We're back after a server migration that caused effbot.org to fall over a bit harder than expected. Expect some glitches.

Using Non-Standard Encodings in cElementTree

Updated December 15 | December 1, 2005 | Fredrik Lundh

Update 2005-12-04: Changed to use codecs.open instead of plain open, to avoid problems with variable-width encodings.

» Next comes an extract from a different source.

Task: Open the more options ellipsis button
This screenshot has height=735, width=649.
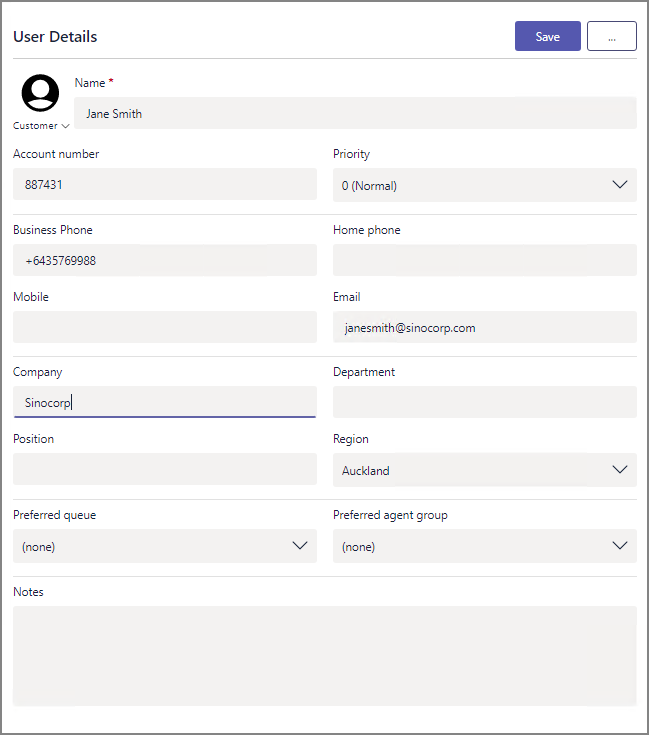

Thanks to “mark_m”.

Update 2005-12-15: This has been fixed in cElementTree 1.0.5, which supports all 8-bit encodings provided by Python’s Unicode implementation.

Older versions of cElementTree (1.0.4 and earlier) only supports the encodings provided by the expat library itself:

  • UTF-8
  • UTF-16
  • US-ASCII
  • ISO-8859-1

Support for more encodings will be added to a future release.

To work around this in the current version, you can use the XMLParser class directly, and “recode” the data stream in Python:

import cElementTree as ET
import codecs

def myparser(file, encoding):
    f = codecs.open(file. "r", encoding)
    p = ET.XMLParser(encoding="utf-8")
    while 1:
        s = f.read(65536)
        if not s:
            break
        p.feed(s.encode("utf-8"))
    return ET.ElementTree(p.close())

tree = myparser("example.xml", "windows-1252")

To determine the encoding used in the file, you can use something like Paul Prescod’s Auto-detect XML encoding recipe.